“Settlers from the east, father. When will they stop?”
Chief Yonaguska looked down at the boy. “Never, my son, but if we are respectful of each other’s ways, there will be no trouble.” Father and son sat atop their horses, staring down at the wagon train.
Wagon master Patrick Hall spied the Cherokees and whistled a Celtic melody, their established warning signal. The women and children took cover in the wagons while the men remained on their horses – one hand on the reins, the other fingering a shotgun.
Cautiously, Yonaguska raised his arm in a sign of peace. Patrick did the same. Slowly Yonaguska and his son turned their horses around and returned to their tribe.
“We’ll be gettin’ no trouble from those Cherokees” declared Patrick.
“They’re all savages!” argued Donal Byrne “Ya shoulda just shot ‘em!”

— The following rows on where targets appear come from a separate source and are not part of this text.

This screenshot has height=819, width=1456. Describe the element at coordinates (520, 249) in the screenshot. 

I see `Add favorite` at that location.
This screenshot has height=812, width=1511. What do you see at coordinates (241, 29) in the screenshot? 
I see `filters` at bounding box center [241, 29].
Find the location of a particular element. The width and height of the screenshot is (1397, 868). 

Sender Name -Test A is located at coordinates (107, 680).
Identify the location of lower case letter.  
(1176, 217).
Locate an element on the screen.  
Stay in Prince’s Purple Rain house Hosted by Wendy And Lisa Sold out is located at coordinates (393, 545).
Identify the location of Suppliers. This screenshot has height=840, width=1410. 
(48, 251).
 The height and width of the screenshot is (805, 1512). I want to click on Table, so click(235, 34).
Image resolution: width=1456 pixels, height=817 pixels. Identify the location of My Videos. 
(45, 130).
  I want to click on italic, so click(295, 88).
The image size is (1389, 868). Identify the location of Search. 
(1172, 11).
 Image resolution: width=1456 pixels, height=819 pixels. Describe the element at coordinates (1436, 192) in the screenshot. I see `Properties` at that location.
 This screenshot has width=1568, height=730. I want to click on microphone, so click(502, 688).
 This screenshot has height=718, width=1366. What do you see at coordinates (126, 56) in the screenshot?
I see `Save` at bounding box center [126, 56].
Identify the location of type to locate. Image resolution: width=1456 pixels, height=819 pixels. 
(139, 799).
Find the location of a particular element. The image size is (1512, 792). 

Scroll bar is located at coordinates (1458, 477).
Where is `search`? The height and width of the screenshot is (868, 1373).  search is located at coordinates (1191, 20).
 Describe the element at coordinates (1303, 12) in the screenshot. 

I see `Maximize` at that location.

“I’ll not hear another remark like that again, Donal!“ replied Patrick angrily. “This is a good spot to camp for a few days. We’ll give the horses a rest and do some huntin’ and fishing’.”
When Patrick and a few men left, Donal and the others stayed behind to protection the women-folk and work on the wagons. The women baked bread while the younger children napped. Some older girls went to gather fruit and berries to make preserves. They were given orders to remain together and not go far but as young giggly girls are often wont to do, they didn’t pay attention and wandered off.
Anxious about the girl’s tardiness, Donal and some of the men went looking for them. They became aware of faint screams in the distance. The men searched but couldn’t find the girls. Then they noticed discarded baskets, remnants of cloth and blood. Gathering the items, the men found their way back to camp just as Patrick and the hunting crew returned.
Donal raced toward Patrick bellowing “See! I was right! Ya shoulda killed those savages when ya had the chance. Now they’ve taken our girls and God knows what they’ve done to them! I say we go get our girls back, even if we have to kill all them stinkin’ bastards!”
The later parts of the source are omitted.